──────── PASSAGE
Natural-gas
processing
A natural-gas processing plant
Natural-gas
processing is a complex industrial process
designed to clean raw natural gas by separating impurities and various
non-methane hydrocarbons and fluids to produce what is known as pipeline
quality dry natural gas.[1]
Natural-gas processing begins at the well head. The
composition of the raw natural gas extracted from producing wells depends on
the type, depth, and location of the underground deposit and the geology of the
area. Oil and natural gas are often found together in the same reservoir. The
natural gas produced from oil wells is generally classified as associated-dissolved,
meaning that the natural gas is associated with or dissolved in crude oil.
Natural gas production absent any association with crude oil is classified as
“non-associated.” In 2004, 75 percent of U.S. wellhead production of natural
gas was non-associated.[2]
Most natural-gas production contains, to varying degrees,
small (two to eight carbons) hydrocarbon (any class of compound containing only
hydrogen and carbon; examples include methane gas (CH4), benzene (C6H6), and butane (C4H10). Although they exist
in a liquid state at underground pressures, these molecules will become gaseous
at normal atmospheric pressure. Collectively, they are called condensates or natural gas liquids
(NGLs). The natural gas extracted from coal reservoirs and mines (coalbed methane) is the primary exception,
being essentially a mix of mostly methane and carbon dioxide (about 10 percent).
Natural-gas processing plants purify raw natural gas produced from underground gas fields or extracted at the surface from
fluids produced by oil wells. A fully
operational plant delivers pipeline-quality natural gas that can be used as fuel
by residential, commercial and industrial consumers. In the plant, contaminants
are removed and heavier hydrocarbons are captured for other commercial uses.
────────────────
──────── DATA LISTING
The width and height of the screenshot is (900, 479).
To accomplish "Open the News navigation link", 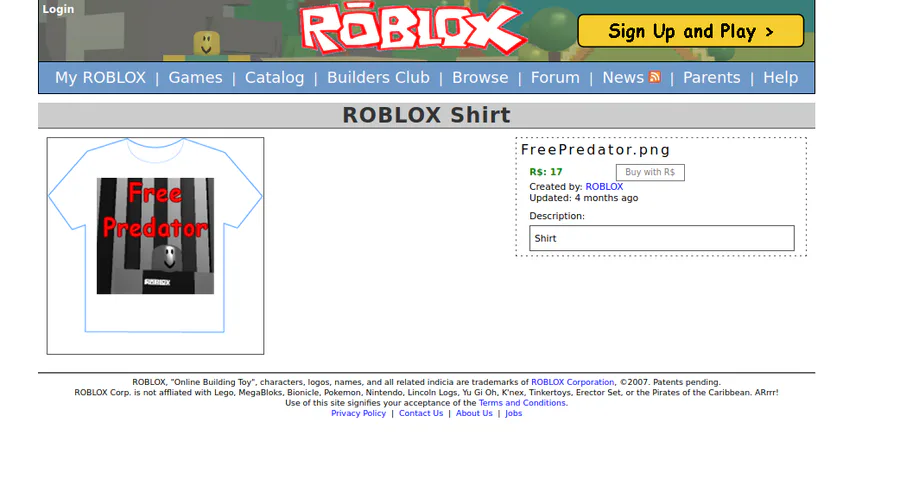I will click(x=623, y=77).
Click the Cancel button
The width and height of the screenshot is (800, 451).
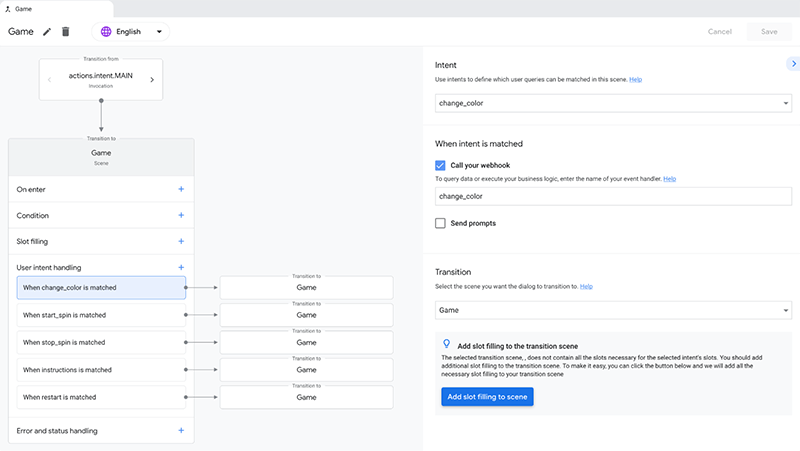(720, 32)
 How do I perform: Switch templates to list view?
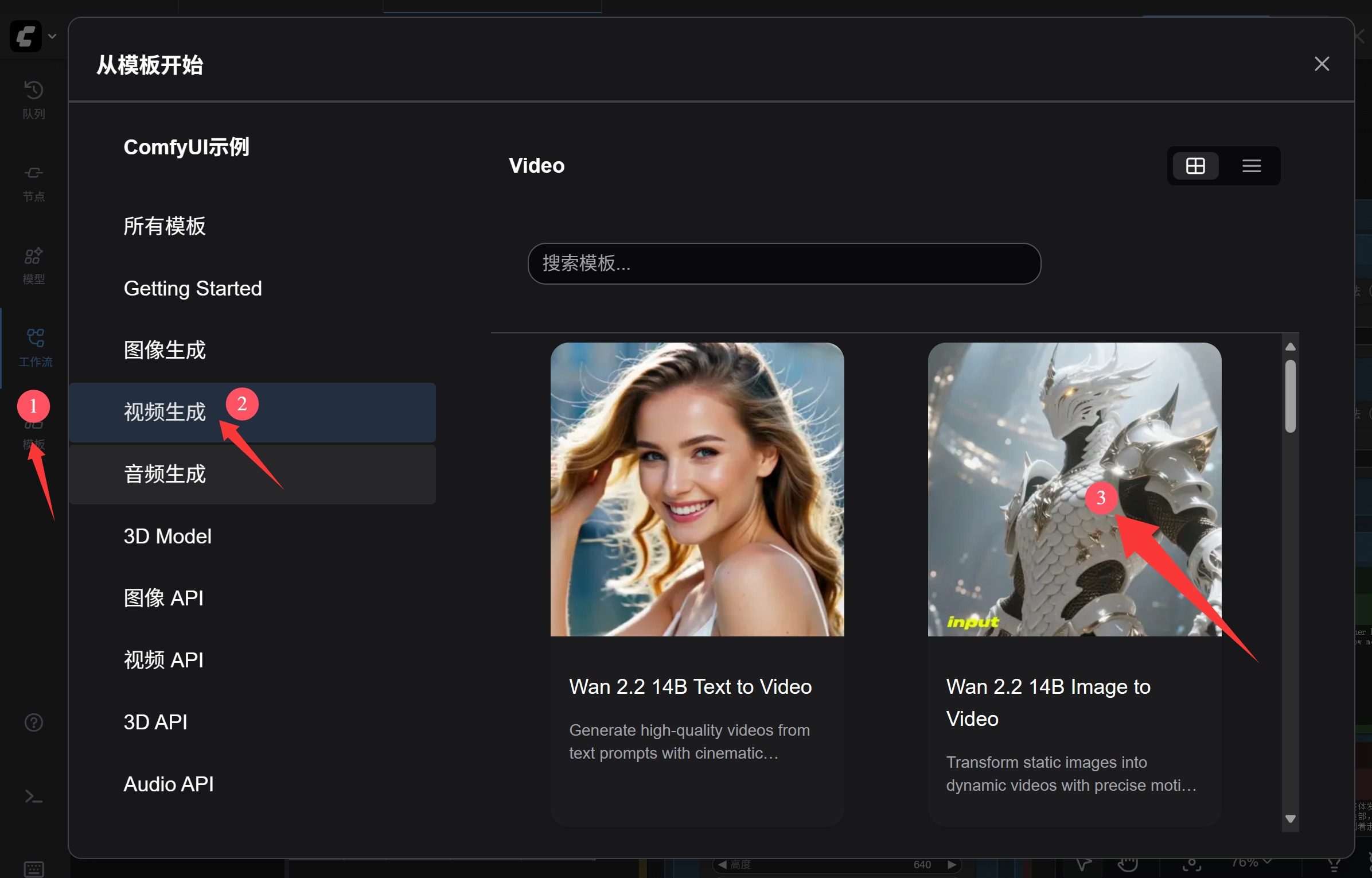point(1252,166)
────────────────
### PROBLEMS TO SOLVE
- A) Answer these questions from the passage on natural-gas processing.
(i) What share of U.S. wellhead natural-gas production was non-associated in 2004?
(ii) Besides methane, which gas makes up about 10 percent of coalbed methane?
(iii) How is natural gas produced from oil wells generally classified?
- B) Resume the passage on natural-gas processing after its final sentence, carrying it forward in the same formal register.

### FINAL ANSWERS
- A)
(i) 75 percent
(ii) Carbon dioxide
(iii) As associated-dissolved

- B)
For economic reasons, however, some plants may be designed to yield an
intermediate product typically containing over 90 per cent pure methane and smaller amounts of nitrogen, carbon dioxide, and sometimes ethane. This can be further processed in downstream plants
or used as feedstock for chemicals manufacturing.
Types of raw-natural-gas wells
Raw natural gas comes primarily from
any one of three types of wells: crude oil wells, gas wells, and condensate
wells.
Natural gas that comes from crude oil
wells is typically termed associated gas. This gas can have existed as a
gas cap above the crude oil in the underground formation, or could have been
dissolved in the crude oil.
Natural gas from gas wells and from
condensate wells, in which there is little or no crude oil, is termed non-associated
gas. Gas wells typically produce only raw natural gas, while condensate
wells produce raw natural gas along with other low molecular weight
hydrocarbons. Those that are liquid at ambient conditions (i.e., pentane and heavier) are called natural gas
condensate (sometimes also called natural gasoline or simply condensate).
Natural gas is termed sweet gas
when relatively free of hydrogen sulfide;
however, gas that does contain hydrogen sulfide is called sour gas.
Raw natural gas can also come from
methane deposits in the pores of coal seams, and especially in a more
concentrated state of adsorption onto the
surface of the coal itself. Such gas is referred to as coalbed gas or coalbed methane (Coal seam gas in Australia). Coalbed gas
has become an important source of energy in recent decades.
Contaminants in raw natural gas
Raw natural gas
typically consists primarily of methane (CH4),
the shortest and lightest hydrocarbon
molecule. It also contains varying amounts of:
- Heavier gaseous hydrocarbons: ethane (C2H6), propane (C3H8), normal butane (n-C4H10), isobutane (i-C4H10), pentanes and even higher molecular weight hydrocarbons. When processed and purified into finished by-products, all of these are collectively referred to as NGL (Natural Gas Liquids).
- Acid gases: carbon dioxide (CO2), hydrogen sulfide (H2S) and mercaptans such as methanethiol (CH3SH) and ethanethiol (C2H5SH).
- Other gases: nitrogen (N2) and helium (He).
- Water: water vapor and liquid water. Also dissolved salts and dissolved gases (acids).
- Liquid hydrocarbons: perhaps some natural gas condensate (also referred to as casinghead gasoline or natural gasoline) and/or crude oil.
- Mercury: very small amounts of mercury primarily in elemental form, but chlorides and other species are possibly present.[3]
- Radioactive gas: radon. Also, when radon is present, decay products of radon, such as polonium, can accumulate in specific locations within processing equipment.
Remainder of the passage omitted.